Reaction of coarse grained allogenic layer silicate minerals with the hot, hypersaline brine of the Salton Sea Geothermal System has resulted in the formation of a series of metastable intermediate mineral phases that were created within the system, have a finite temperature range over which they exist, and react with the system in a regular but incomplete manner. Intense calcite and dolomite/ankerite cementation allowed a suite of allogenic biotite, chlorite, and muscovite grains to be preserved as unstable mineral phases to temperatures near 200°C. At this stage removal of significant portions of the cement and access of the fluid phase to these minerals initiated a series of complex reactions.
Muscovite reacted to very fine grained interlayered illite/smectite through a phengitic muscovite intermediate phase that persists in the geothermal system for less than 50°C. The overall reaction of muscovite occurred in two steps, the first involving change within the 2:1 layer via Mg addition and Al loss but little change in the interlayer sheet, and the second involving significant K loss in the interlayer site as expandable smectite layers with exchangable Mg formed.

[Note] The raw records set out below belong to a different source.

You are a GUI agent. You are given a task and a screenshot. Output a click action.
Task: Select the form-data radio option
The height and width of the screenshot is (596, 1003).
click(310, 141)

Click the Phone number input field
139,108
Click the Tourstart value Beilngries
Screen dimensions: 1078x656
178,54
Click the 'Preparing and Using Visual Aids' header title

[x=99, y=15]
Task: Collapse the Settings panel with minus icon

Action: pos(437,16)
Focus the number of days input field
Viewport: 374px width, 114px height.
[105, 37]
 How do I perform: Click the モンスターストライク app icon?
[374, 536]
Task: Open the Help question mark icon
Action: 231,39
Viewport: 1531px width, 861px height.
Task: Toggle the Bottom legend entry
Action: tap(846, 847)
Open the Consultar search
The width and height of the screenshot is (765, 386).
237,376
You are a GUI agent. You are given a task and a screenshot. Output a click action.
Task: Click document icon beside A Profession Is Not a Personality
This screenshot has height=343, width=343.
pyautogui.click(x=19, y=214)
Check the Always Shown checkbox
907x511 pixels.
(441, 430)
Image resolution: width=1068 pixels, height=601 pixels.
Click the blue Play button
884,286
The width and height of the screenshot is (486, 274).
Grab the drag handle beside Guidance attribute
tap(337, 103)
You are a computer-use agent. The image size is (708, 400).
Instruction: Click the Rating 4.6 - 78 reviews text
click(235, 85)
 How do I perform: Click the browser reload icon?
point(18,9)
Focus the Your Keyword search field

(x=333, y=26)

Allogenic Ti-bearing biotite reacted completely at temperatures near 200°C to a metastable optically anomalous titaniferous chlorite phase by a reaction mechanism that apparently allowed the 2:1 octahedral sheet of the reactant biotite to be preserved intact in the product chlorite. The metastable chlorite persists throughout the entire chlorite zone, shows some systematic compositional variation with temperature, but was steadily reduced in amount by reaction to fine-grained Ti-free equilibrated authigenic chlorite. At the biotite isograd at 325°C, the remaining metastable titaniferous chlorite reacted completely and rapidly to a metastable titaniferous biotite in a reaction that involved all structural sites in the minerals. This biotite reacted, within 10° above the biotite isograd, to Ti-free equilibrium authigenic biotite.
A significant degree of the compositional scatter observed in low grade metamorphic layer silicate minerals may be due to the existence of metastable mineral phases which have preserved structural elements of the mineral they originally replaced. The data suggests that some sites within minerals can remain inert while others continue to react with the fluid phase, creating partially equilibrated mineral phases and mineral reactions that must be dealt with on a site-by-site basis.